Feature Extraction
Litsea uses character n-gram features to capture the local context around each potential word boundary. This chapter catalogs all feature types.
Feature Categories
For each character position i in the input, the segmenter extracts features from a sliding window of characters, their type codes, and previous boundary decisions.
Base Features (38 features)
| Category | IDs | Description | Window |
|---|---|---|---|
| UW (Unary Word) | UW1–UW6 | Individual characters at positions i-3 to i+2 | 6 |
| BW (Bigram Word) | BW1–BW3 | Adjacent character pairs | 3 |
| UC (Unary Char-type) | UC1–UC6 | Character type codes at positions i-3 to i+2 | 6 |
| BC (Bigram Char-type) | BC1–BC3 | Adjacent type code pairs | 3 |
| TC (Trigram Char-type) | TC1–TC4 | Type code triples | 4 |
| UP (Unary Previous-tag) | UP1–UP3 | Previous 3 boundary decisions | 3 |
| BP (Bigram Previous-tag) | BP1–BP2 | Boundary decision pairs | 2 |
| UQ (Unary tag+type) | UQ1–UQ3 | Combined boundary decision + type code | 3 |
| BQ (Bigram tag+type) | BQ1–BQ4 | Combined decision + type code bigrams | 4 |
| TQ (Trigram tag+type) | TQ1–TQ4 | Combined decision + type code trigrams | 4 |
Language-Specific Features (4 features, Japanese and Chinese only)
| Category | IDs | Description | Count |
|---|---|---|---|
| WC (Word+Char-type) | WC1–WC4 | Character + type code mixed features | 4 |
WC1: character at i-1 + type code at iWC2: type code at i-1 + character at iWC3: character at i-1 + type code at i-1WC4: character at i + type code at i
Why no WC for Korean? Korean Hangul syllables are classified into only two types (SN and SF), so WC features would add noise rather than useful signal.
Total Feature Count
| Language | Base | WC | Total |
|---|---|---|---|
| Japanese | 38 | 4 | 42 |
| Chinese | 38 | 4 | 42 |
| Korean | 38 | 0 | 38 |
Feature Format
Each feature is represented as a string in the format PREFIX:VALUE:
UW4:は ← The character at position i is "は"
UC4:I ← The type code at position i is "I" (Hiragana)
BW2:はテ ← The bigram at position i-1..i is "はテ"
BC2:IK ← The type bigram is Hiragana + Katakana
UP3:B ← The previous boundary decision was "B" (boundary)
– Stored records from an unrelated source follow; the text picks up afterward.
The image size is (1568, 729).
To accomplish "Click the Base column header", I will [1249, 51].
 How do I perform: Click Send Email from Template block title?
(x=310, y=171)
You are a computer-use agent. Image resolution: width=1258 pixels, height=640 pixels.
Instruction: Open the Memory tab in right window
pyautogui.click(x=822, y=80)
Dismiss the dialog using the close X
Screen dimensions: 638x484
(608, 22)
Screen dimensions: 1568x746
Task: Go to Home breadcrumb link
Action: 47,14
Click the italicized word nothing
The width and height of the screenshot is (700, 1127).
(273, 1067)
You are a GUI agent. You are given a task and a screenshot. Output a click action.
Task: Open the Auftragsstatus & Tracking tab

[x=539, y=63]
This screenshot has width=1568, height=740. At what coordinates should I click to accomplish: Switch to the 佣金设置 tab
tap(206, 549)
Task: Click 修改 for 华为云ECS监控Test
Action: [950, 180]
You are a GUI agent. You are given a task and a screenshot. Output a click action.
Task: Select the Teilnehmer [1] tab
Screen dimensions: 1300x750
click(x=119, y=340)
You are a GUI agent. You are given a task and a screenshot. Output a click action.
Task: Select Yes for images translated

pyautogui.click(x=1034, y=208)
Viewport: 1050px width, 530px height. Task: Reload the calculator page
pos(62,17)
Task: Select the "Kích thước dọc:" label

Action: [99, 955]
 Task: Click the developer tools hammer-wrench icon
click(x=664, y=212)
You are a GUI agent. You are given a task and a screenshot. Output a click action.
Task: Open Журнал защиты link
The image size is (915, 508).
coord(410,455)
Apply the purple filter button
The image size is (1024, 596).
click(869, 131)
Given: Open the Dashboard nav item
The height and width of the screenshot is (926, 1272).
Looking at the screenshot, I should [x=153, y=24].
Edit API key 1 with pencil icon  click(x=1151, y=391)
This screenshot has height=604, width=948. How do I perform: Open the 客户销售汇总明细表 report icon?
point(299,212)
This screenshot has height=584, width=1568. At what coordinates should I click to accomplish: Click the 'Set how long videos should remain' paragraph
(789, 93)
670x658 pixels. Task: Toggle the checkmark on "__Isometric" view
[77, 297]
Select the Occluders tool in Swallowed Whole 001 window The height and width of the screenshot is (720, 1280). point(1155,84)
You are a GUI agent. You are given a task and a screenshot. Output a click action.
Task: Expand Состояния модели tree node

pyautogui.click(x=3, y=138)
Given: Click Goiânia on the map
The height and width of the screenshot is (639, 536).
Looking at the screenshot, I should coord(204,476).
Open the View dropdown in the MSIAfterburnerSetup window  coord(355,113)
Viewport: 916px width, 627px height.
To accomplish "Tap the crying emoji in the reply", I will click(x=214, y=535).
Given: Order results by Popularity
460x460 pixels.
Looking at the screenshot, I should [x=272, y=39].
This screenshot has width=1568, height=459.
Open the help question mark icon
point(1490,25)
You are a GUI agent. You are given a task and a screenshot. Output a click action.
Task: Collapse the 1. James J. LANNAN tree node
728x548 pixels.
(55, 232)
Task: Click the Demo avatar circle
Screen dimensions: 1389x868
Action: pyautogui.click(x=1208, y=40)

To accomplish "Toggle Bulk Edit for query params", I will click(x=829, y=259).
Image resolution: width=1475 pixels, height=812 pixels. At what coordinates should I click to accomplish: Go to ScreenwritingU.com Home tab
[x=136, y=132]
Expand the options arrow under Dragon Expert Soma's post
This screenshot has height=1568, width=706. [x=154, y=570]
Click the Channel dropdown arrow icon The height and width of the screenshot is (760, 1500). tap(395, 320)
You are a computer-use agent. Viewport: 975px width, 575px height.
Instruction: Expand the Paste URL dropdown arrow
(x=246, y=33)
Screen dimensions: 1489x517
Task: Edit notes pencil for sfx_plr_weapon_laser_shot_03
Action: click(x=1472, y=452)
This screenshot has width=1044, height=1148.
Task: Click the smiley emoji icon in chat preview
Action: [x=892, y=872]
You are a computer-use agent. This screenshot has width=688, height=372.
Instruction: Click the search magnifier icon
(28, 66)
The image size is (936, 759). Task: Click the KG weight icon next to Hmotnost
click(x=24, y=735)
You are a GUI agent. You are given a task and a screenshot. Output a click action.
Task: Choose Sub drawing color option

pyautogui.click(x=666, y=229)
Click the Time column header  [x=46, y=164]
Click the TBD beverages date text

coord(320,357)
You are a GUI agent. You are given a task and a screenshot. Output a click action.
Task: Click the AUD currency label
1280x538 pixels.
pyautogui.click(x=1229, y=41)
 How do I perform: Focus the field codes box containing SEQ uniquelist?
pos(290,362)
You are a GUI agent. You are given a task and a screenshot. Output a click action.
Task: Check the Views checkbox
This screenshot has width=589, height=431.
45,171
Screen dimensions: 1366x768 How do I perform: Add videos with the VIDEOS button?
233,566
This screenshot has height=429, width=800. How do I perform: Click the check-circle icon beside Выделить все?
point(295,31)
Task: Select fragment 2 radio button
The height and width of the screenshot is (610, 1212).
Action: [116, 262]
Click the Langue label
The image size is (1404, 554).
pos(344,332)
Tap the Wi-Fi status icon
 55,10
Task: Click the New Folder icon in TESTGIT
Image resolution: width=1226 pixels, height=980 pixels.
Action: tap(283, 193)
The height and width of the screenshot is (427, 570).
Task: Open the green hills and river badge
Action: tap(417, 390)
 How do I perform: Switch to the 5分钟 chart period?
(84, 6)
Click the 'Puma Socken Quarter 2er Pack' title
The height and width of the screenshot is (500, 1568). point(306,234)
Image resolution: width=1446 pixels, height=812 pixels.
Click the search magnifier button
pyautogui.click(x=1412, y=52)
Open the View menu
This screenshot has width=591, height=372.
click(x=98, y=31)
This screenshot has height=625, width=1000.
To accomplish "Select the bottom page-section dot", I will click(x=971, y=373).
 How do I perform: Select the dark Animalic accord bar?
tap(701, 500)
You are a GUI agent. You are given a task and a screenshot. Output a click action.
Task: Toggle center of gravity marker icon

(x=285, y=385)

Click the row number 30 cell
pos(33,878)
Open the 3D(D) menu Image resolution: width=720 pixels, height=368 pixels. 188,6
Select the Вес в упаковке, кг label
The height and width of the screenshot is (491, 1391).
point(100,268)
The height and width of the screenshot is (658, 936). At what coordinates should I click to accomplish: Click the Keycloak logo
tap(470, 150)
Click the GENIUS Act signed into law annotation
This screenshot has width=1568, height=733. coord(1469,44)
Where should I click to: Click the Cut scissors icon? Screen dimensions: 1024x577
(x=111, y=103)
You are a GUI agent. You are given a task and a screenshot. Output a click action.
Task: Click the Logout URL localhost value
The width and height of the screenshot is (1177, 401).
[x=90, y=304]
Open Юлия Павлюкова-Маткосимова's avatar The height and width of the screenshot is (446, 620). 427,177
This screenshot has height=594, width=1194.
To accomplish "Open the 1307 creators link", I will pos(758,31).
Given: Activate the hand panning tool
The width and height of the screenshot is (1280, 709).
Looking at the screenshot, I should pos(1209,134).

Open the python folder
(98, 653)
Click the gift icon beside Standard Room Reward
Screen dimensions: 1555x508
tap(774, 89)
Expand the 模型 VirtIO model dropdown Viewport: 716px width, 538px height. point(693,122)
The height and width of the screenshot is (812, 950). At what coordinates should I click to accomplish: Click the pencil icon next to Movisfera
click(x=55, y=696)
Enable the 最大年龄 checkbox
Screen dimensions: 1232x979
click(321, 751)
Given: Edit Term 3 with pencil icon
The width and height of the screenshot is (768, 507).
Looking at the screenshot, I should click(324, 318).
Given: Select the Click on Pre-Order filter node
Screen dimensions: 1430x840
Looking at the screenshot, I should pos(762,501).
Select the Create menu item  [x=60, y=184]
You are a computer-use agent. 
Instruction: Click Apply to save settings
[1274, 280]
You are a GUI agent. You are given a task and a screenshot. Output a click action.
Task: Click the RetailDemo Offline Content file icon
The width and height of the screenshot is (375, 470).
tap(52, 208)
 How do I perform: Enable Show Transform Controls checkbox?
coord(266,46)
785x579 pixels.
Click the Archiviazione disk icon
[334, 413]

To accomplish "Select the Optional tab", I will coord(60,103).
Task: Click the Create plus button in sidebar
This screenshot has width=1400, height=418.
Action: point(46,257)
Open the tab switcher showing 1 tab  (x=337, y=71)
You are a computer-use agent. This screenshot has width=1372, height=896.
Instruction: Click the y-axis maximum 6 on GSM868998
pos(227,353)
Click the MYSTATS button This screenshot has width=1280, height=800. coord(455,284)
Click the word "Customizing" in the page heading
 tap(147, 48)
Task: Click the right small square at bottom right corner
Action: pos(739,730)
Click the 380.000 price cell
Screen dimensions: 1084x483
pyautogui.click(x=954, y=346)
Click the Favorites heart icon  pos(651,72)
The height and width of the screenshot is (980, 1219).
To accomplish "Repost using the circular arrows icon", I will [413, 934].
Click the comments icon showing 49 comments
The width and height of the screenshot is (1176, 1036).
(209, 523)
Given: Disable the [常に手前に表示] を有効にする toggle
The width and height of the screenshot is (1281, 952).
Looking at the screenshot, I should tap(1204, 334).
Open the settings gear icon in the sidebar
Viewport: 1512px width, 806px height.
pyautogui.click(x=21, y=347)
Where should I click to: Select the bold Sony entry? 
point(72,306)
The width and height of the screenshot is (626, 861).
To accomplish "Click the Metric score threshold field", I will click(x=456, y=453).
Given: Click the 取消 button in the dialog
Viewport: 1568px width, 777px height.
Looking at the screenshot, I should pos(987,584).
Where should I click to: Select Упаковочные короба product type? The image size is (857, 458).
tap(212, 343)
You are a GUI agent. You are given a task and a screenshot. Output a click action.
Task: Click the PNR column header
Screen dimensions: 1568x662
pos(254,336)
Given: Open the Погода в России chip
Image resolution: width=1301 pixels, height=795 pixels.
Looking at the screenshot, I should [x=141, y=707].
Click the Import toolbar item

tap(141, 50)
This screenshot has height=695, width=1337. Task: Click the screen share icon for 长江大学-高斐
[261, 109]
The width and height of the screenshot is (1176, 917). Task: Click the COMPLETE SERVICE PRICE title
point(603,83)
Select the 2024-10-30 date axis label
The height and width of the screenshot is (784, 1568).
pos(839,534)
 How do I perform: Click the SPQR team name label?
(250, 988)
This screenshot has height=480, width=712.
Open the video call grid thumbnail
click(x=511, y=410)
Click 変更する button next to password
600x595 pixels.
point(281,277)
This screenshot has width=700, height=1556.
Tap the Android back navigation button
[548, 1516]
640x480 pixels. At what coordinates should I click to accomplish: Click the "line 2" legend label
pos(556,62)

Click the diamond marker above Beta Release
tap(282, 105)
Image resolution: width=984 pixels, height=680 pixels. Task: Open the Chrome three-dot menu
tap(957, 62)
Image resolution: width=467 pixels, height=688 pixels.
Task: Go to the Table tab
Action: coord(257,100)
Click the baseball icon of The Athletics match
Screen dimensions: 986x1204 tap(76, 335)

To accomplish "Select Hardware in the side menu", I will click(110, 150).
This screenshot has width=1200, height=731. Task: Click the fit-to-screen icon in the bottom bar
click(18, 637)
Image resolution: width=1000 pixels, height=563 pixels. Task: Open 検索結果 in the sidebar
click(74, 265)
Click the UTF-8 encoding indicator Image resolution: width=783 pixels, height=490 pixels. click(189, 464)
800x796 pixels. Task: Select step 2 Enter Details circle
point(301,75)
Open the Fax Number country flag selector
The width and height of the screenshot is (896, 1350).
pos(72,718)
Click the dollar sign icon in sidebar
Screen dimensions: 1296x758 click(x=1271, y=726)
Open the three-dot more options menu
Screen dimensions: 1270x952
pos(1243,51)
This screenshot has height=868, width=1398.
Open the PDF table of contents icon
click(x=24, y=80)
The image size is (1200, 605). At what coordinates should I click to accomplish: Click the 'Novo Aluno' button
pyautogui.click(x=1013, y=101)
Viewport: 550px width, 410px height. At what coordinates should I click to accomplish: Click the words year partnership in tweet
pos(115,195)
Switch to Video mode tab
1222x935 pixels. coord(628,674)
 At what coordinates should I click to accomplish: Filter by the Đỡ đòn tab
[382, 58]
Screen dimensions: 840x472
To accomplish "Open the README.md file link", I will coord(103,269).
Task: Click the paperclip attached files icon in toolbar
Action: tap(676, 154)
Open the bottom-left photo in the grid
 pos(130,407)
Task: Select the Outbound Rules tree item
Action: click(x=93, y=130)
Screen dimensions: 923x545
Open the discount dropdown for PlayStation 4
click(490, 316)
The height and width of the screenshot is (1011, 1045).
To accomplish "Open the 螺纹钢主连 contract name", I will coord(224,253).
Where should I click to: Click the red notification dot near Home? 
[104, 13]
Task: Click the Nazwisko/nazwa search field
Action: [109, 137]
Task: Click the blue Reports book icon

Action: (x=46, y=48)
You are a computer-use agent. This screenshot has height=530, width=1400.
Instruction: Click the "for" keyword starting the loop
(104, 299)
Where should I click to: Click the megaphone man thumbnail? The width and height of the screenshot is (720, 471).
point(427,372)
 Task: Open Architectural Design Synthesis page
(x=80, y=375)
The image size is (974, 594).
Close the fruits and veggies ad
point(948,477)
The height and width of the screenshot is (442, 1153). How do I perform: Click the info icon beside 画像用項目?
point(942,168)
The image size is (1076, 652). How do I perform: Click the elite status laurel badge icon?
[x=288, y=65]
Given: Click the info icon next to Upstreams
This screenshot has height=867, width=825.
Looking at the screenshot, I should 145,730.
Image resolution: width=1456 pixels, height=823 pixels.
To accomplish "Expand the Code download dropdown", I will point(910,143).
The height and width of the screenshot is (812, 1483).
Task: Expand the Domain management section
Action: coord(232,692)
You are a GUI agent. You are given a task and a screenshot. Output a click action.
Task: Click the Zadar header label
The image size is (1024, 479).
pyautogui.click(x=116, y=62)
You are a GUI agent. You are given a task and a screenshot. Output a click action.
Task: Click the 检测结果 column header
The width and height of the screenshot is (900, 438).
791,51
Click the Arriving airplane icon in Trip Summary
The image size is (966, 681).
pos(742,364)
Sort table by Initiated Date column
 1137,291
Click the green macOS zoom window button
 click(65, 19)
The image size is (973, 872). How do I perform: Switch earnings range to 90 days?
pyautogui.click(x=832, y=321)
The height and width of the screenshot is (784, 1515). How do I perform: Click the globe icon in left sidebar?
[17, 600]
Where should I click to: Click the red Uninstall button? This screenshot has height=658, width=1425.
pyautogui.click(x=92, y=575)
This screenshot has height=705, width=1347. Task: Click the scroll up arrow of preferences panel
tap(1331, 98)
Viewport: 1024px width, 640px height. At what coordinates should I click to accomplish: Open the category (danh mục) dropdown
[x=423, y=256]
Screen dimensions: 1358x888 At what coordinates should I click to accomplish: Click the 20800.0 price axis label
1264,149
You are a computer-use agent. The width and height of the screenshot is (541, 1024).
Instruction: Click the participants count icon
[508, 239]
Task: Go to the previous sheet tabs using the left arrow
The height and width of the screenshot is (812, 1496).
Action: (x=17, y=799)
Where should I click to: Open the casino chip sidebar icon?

WC1:はK ← Character "は" combined with type "K"
Sliding Window Layout
The segmenter pads the input with sentinel characters:
Index: 0 1 2 3 4 5 ... n+2 n+3 n+4 n+5
Chars: B3 B2 B1 c1 c2 c3 ... cn E1 E2 E3
Types: O O O t1 t2 t3 ... tn O O O
Tags: U U U U ? ? ... ?
- B3, B2, B1 – Begin sentinels (padding)
- E1, E2, E3 – End sentinels (padding)
- O – “Other” type for padding positions
- U – “Unknown” tag for initial positions
- B – “Boundary” tag (word start)
- O – “Other” tag (continuation)
Features are extracted for positions 4 through len-3, where the full window of i-3 to i+2 is available.
Training Data Format
The extract command writes features to a file in this format:
1 UW1:B2 UW2:B1 UW3:L UW4:i UW5:t UC1:O UC2:O UC3:A UC4:A ...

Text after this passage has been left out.